#### [Given passage]
□ □ □ □ □

Passive pharmacovigilance has some limitations, such as underreporting of cases, lack of detailed data, and inability to establish the cause of reported adverse events with certainty. However, despite these limitations, passive pharmacovigilance remains a fundamental tool in monitoring drug safety after their marketing and in protecting patients’ health.

What is the difference between pharmacovigilance and pharmacosurveillance?

The main difference between pharmacovigilance and drug surveillance lies in the approach and objective.

Pharmacovigilance is a system that deals with the collection, analysis, and interpretation of data regarding adverse drug effects after their marketing.

Pharmacosurveillance is a broader concept: it refers to the comprehensive monitoring of drug safety, efficacy, and appropriate use throughout their life cycle, including development, approval, marketing, and clinical use phases. Therefore, pharmacovigilance is a specific component of pharmacosurveillance.

How to report pharmacovigilance?

In Italy, patients can report an adverse reaction to their doctor or healthcare provider, or they can directly fill out the reporting form available on the AIFA (Italian Medicines Agency) website and submit it to the competent authority or the involved pharmaceutical company.

□ □ □ □ □

#### [Study questions]
(1) Rewrite the pharmacovigilance passage starting at "What is the" and ending at "approach and objective.", replacing "approach" with "method".
(2) Extend the passage on pharmacovigilance, picking up after its final sentence.

#### [The data]
□ □ □ □ □

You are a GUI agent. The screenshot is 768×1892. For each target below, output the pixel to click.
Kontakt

□ □ □ □ □

#### [Answers]
(1)
What is the difference between pharmacovigilance and pharmacosurveillance?

The main difference between pharmacovigilance and drug surveillance lies in the method and objective.

(2)
Pharmaceutical companies, on the other hand, generally receive reports electronically from authorities through safety databases. However, they may also be the first to receive a report through specific channels made available to the public and subsequently submit it to the competent authority.

What are serious reactions?

A reaction is defined as serious when:

  • It is fatal
  • It has caused or prolonged hospitalization
  • It has caused severe or permanent disability
  • It has endangered the patient’s life
  • It has caused congenital abnormalities and/or birth defects
  • It reports a clinically relevant event regardless of consequences (IME Important Medical Event list)
  • Lack of efficacy is reported for some products such as life-saving drugs, contraceptives, vaccines
  • It is any suspected transmission of an infectious agent through the drug
  • It is any reaction attributable to:
    • congenital, familial, and genetic disorders
    • benign, malignant, and unspecified neoplasms (including cysts and polyps)
    • infections and infestations

What is the IME list?

The IME list, acronym for Important Medical Event, is a list published by the European Medicines Agency (EMA) containing specific terms used to classify suspected adverse drug reactions in terms of severity. This list is used as a tool to facilitate the classification of adverse reactions and to support the assessment of drug safety.

The terms listed in the IME list are considered important because they indicate events that can have a significant impact on the patient’s health or require particular attention during clinical use of drugs. The IME list is used by healthcare professionals and pharmacovigilance experts to quickly identify and classify suspected adverse reactions based on their severity and to support the analysis of drug safety data.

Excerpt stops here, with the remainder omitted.